#### Text passage:

◆ ◆ ◆ ◆

# Notebook description

This notebook contains the code used for generating different tables used by the rest of the noteeboks. In most cases, such tables are just samples of the original tables in the Challenge dataset, but some of them are bit more involved. Using these generated tables allows for lower running times in the rest of the notebooks. 

Having this code in a separate notebook allows for cleaner notebooks.

# Imports and main params

In [1]:
import numpy as np
import pandas as pd

In [2]:
random_state = 0

# Useful functions

In [7]:
def extract_json_to_csv(json_path, csv_path, keep_cols = None, smp_frac = None, 
                        chunksize = 100000, encoding = None, random_state = None):
    """ Reads a json file and saves it as csv, optionally filtering rows and columns. 
        
    Parameters
    ----------
    json_path : string
        path to the json file
    csv_path : string
        path to the csv file
    keep_cols : list of strings, optional
        column names of the columns to keep
    smp_frac : float, optional
        fraction of rows from the json file to keep
    chunksize : int, optional
        number of rows to read from the json file per iteration
    encoding: string, optional
        econding to use in the csv file
    random_state: int
        seed for sampling the json file 
    """
    reader = pd.read_json(json_path, lines=True, chunksize=chunksize)
    df = pd.DataFrame()
    for chunk in reader:
        if keep_cols is not None:
            chunk = chunk[keep_cols]
        if smp_frac is not None:
            chunk = chunk.sample(frac=smp_frac, random_state=random_state)
        print('Concatenating new chunk...')
        df = pd.concat([df, chunk])
        print('Read {} rows'.format(df.shape[0]))
        
    print('Saving CSV...')
    df.to_csv(csv_path, index=False, encoding=encoding)

# Dataset generation

## Reviews

In [8]:
reviews_path = '../data/yelp_academic_dataset_review.json'
generated_reviews_path = '../data/reviews.csv'
keep_cols = ['business_id', 'date', 'stars', 'user_id'] 
extract_json_to_csv(reviews_path, generated_reviews_path, keep_cols, chunksize = 500000)

Concatenating new chunk...
Read 500000 rows
Concatenating new chunk...
Read 1000000 rows
Concatenating new chunk...
Read 1500000 rows
Concatenating new chunk...
Read 2000000 rows
Concatenating new chunk...
Read 2500000 rows
Concatenating new chunk...
Read 3000000 rows
Concatenating new chunk...
Read 3500000 rows
Concatenating new chunk...
Read 4000000 rows
Concatenating new chunk...
Read 4500000 rows
Concatenating new chunk...
Read 5000000 rows
Concatenating new chunk...
Read 5500000 rows
Concatenating new chunk...
Read 5996996 rows
Saving CSV...


## Users

In [10]:
users_path = '../data/yelp_academic_dataset_user.json'
generated_users_path = '../data/users.csv'
keep_cols = ['user_id', 'friends'] 
extract_json_to_csv(users_path, generated_users_path, keep_cols, smp_frac = 0.1,
                    chunksize = 100000, encoding='utf-8', random_state=random_state)

Concatenating new chunk...

◆ ◆ ◆ ◆

#### Information supplied:

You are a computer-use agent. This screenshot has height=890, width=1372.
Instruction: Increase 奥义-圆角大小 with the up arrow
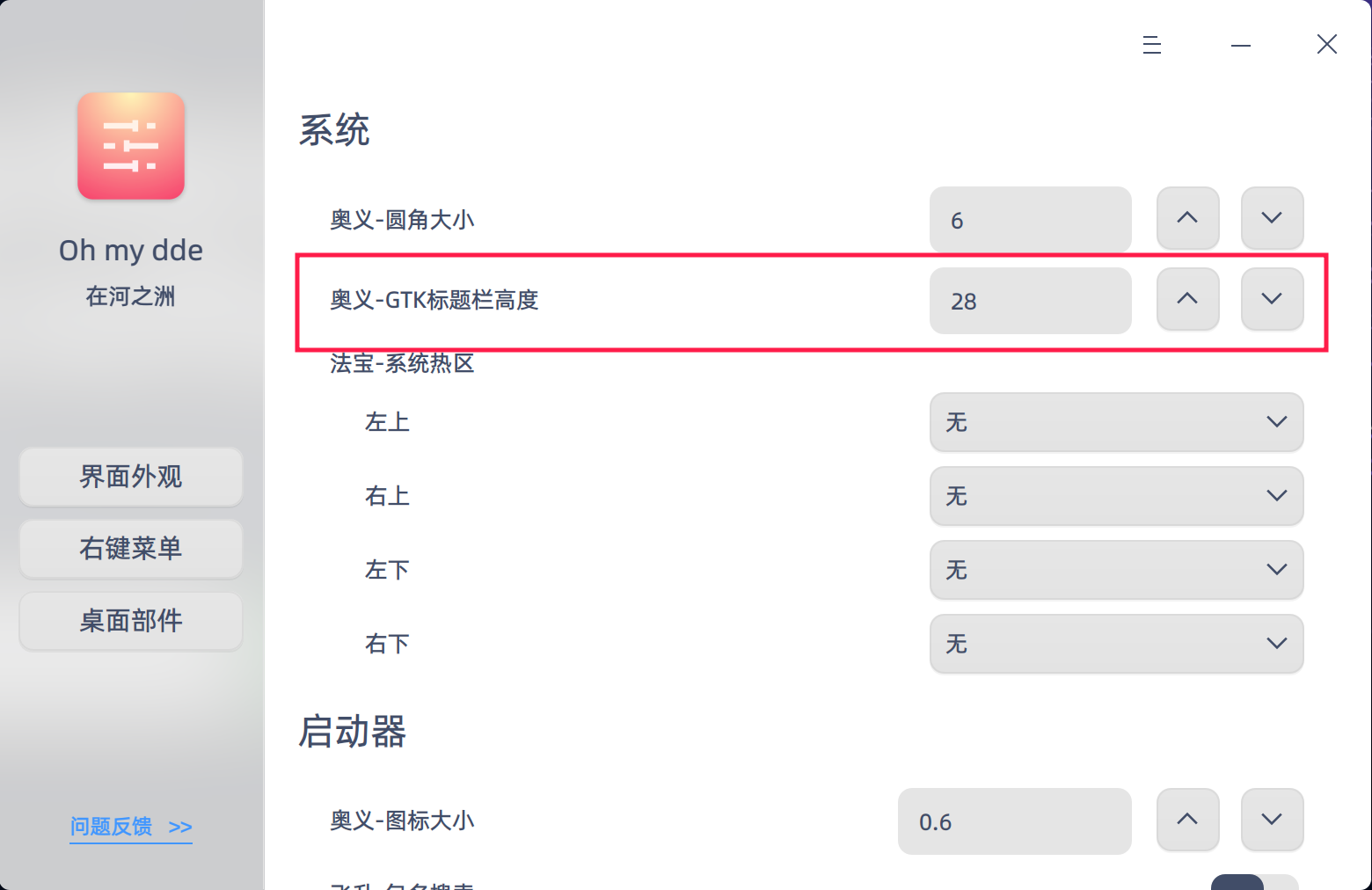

◆ ◆ ◆ ◆

#### Exercises:
a) Decide whether each statement agrees with the notebook text. For each, answer yes or no and quote the exact words of the notebook text that settle it. (i) The reviews table keeps a column named stars. (ii) No encoding is given when the users table is saved. (iii) The reviews extraction read 6,000,000 rows in total.
b) From the notebook text, reproduce verbatim the part that opens with the words containing "df = pd.DataFrame()" and closes with "chunk = chunk.sample(frac=smp_frac, random_state=random_state)".

#### Answers provided:
a)
(i) Yes: "keep_cols = ['business_id', 'date', 'stars', 'user_id']"
(ii) No: "encoding='utf-8'"
(iii) No: "Read 5996996 rows"

b)
df = pd.DataFrame()
    for chunk in reader:
        if keep_cols is not None:
            chunk = chunk[keep_cols]
        if smp_frac is not None:
            chunk = chunk.sample(frac=smp_frac, random_state=random_state)